Humberto Marques explica que este é um “novo desenho urbano, de relação e de vivência dos centros históricos”. Na prática, a ideia é combater a “bipolaridade dos grandes centros históricos, ou seja, os momentos de grande euforia e os momentos, praticamente, de vazio”, explica o presidente da autarquia. “Este projeto visa responder a essa bipolaridade, fazendo com que haja vivência no interior, mas que não seja percecionado propriamente o que é o interior”, explica o autarca, sublinhado que “tudo isto está também ligado a um desígnio que é o combate às alterações climáticas, a partir do planeamento urbano”.

“Este é um projeto de descarbonização, que faz a ligação do centro do concelho com o resto do território em mobilidade suave, ou seja, bicicletas elétricas, caminhos pedonais… no fundo, as pessoas poderem fazer o seu dia-a-dia sem recorrer a viatura própria, ou viatura de combustão pública”, revela Humberto Marques.

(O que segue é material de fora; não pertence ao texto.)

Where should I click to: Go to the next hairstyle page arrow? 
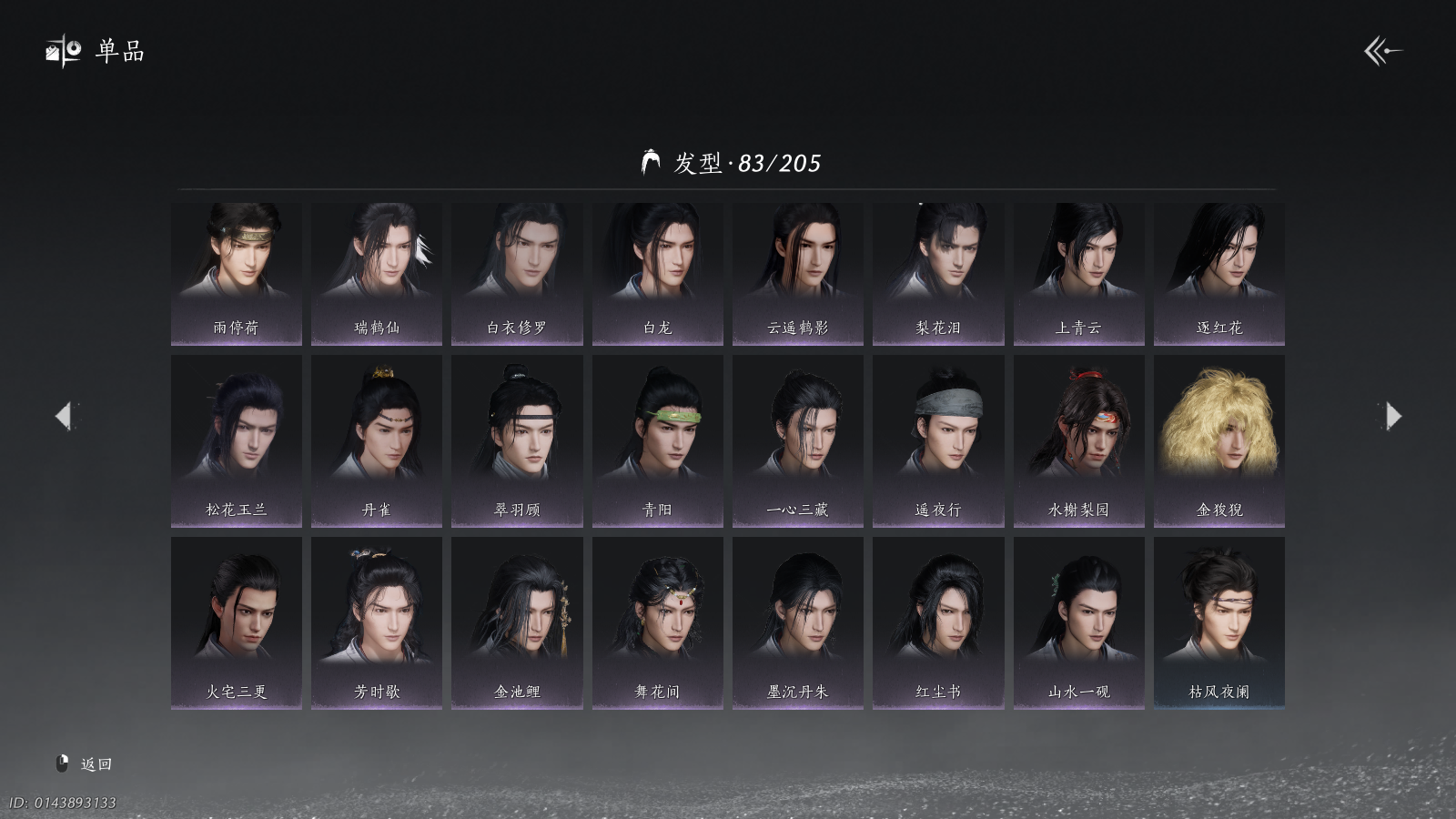pyautogui.click(x=1393, y=416)
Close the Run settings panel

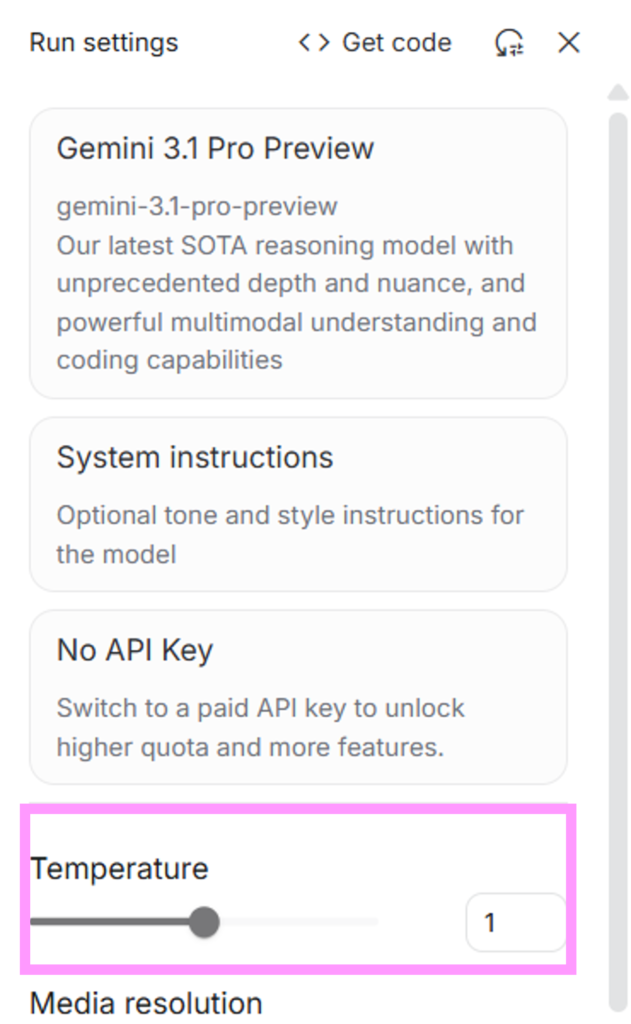(x=569, y=43)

Ana Abrunhosa fala da ligação deste projeto com todas as obras já em curso no território, como os Armazéns do Vinho, em A-da-Gorda, o Largo de S. Marcos, nas Gaeiras, ou a futura Praça da Criatividade, em Óbidos. “Isto revela que há uma estratégia do executivo de Óbidos que visa melhorar a qualidade de vida de quem vive em Óbidos e de quem visita o território”, explica a presidente da CCDR Centro, garantindo que, “a maneira como vamos olhar para Óbidos e como vamos poder viver Óbidos, vai ser alterada depois deste projeto, que vai ser uma referência para outros centros urbanos”.